XVI
He recogido el agua de la lluvia caída durante la noche en el pluviómetro. El contacto con el granulado invisible del contenedor de zinc me produce un rechazo denteroso. Las yemas de los dedos se quedan pegadas a la funda cilíndrica con vientre de embudo, y, al sacar la jarrita estilo Imperio de su estuche, siento deseos de soltarla de golpe contra el cemento. En cambio, me gustaría pintarlo de blanco —igual que las persianas de madera de la garita meteorológica—, porque sé que cuando abra la puerta nada habrá vulnerado la ascensión del mercurio por la vena del termómetro y anotaré 6 °C en paz conmigo mismo.
Vierto el agua en la probeta graduada, paso la uña por sus letras en relieve (SUPERFICIE DE RECOGIDA DE LLUVIA 200 cm) y anoto: 1,0 mm. Pienso: estos números no van a ninguna parte. Sin embargo, no dudo un instante en transcribirlos a la tarjeta postal que el día uno enviaré por correo al Instituto Meteorológico. Cumplo los diez mandamientos del faro con absoluta ceguera, en la creencia de que atentar contra cualquiera de ellos me condenaría.
La tarjeta tiene columnas, casillas, números y jeroglíficos: un círculo negro, igual a lluvia; un asterisco, igual a nieve; un triángulo con un círculo negro encerrado en su interior, igual a granizo; nuevos jeroglíficos para la tormenta, la niebla, el rocío, la escarcha. Este lenguaje me remite de nuevo a Egipto y a la infinita fatiga, el trabajo hercúleo de mi tesis.

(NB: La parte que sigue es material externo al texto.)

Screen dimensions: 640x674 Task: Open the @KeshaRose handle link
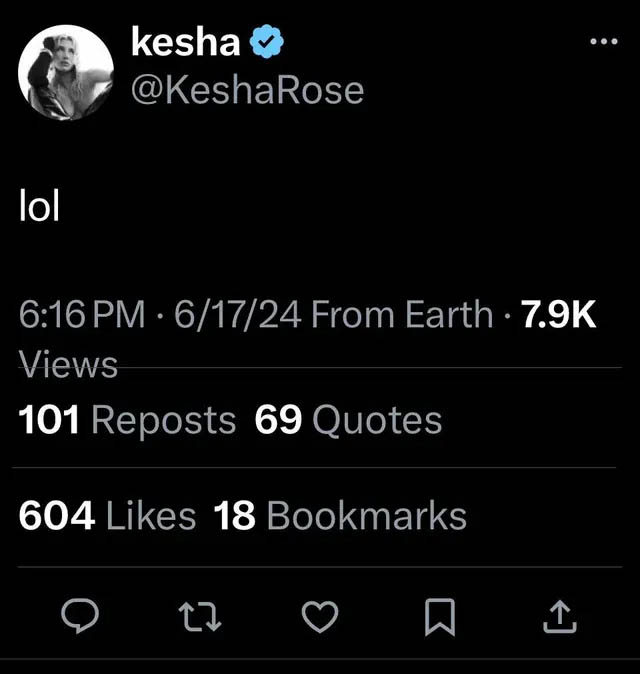pyautogui.click(x=248, y=91)
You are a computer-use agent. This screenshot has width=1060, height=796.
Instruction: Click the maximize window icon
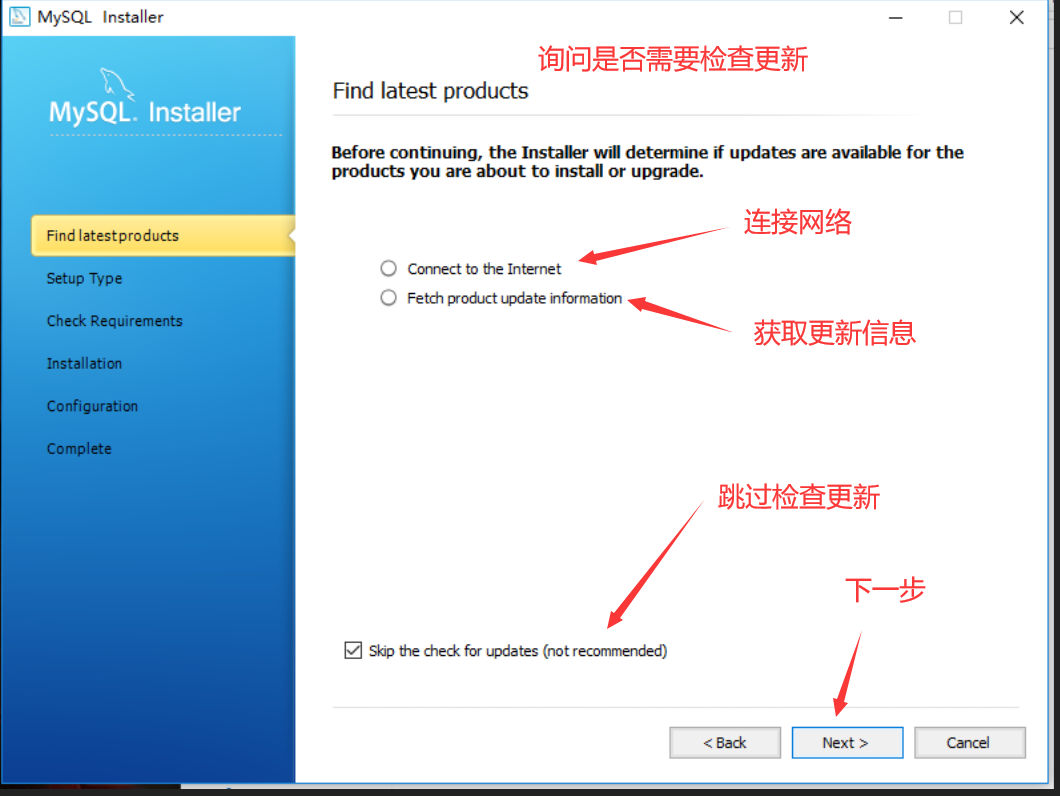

Después, para culminar la ceremonia, me bebo el contenido de la probeta.
La lluvia, igual que el alcohol, forma parte de mi vademécum de fe. Riega y fecunda mis semillas más íntimas; mis células agrícolas enervan sus tiernas raicillas e imagino un prado de hierba incipiente y verdísima, flecos de seda al filo de mis órganos vitales.

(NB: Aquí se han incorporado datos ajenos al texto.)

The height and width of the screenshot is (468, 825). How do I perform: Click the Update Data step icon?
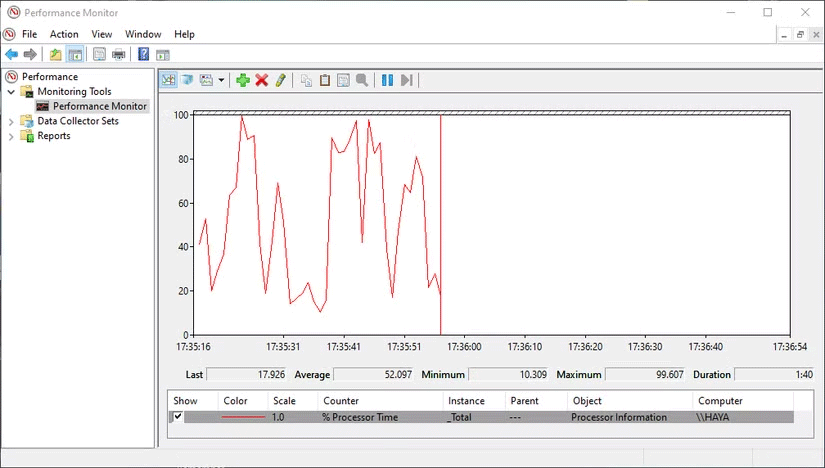tap(406, 80)
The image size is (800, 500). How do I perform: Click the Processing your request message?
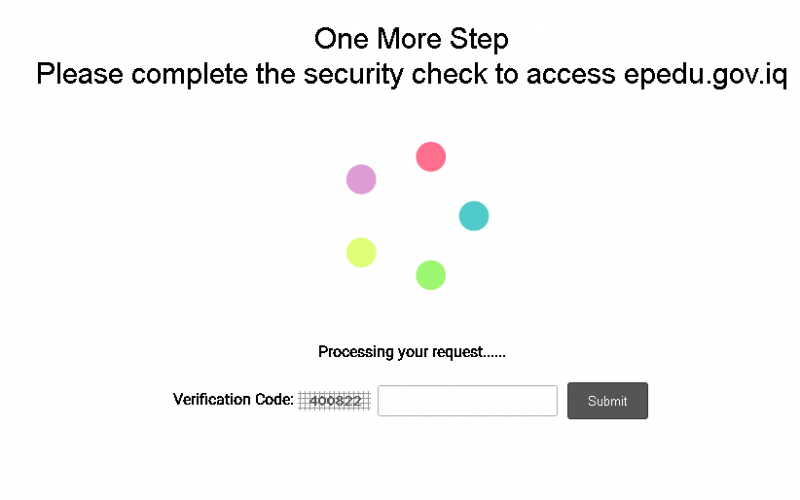(412, 352)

El anemómetro gira con sus cazoletas blancas llenas de viento y chirría en su gozne oxidado. De nuevo siento el anuncio de una presencia inminente sobre el mar. Consulto el barómetro. Me gusta subir y bajar por los peldaños del barómetro, seccionarme la pupila con las rayitas negras y afiladas de su escala del uno al diez, y llenarla después con mercurio. La córnea debe teñirse de gris y medrar a su costa.

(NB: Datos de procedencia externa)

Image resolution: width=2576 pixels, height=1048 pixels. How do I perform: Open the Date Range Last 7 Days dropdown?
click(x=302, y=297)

El brusco descenso de la presión corrobora el sentimiento de amenaza. Tengo que resignarme al viento que vendrá, al azote de la lluvia, al meteoro eléctrico; tengo que aceptarlo tan pronto llame a la puerta, decir que sí a todo, rellenar pacientemente todas las celdillas F de mi tarjeta postal, con los grados consignados en la escala de Beaufort. Tengo que estar en mi puesto.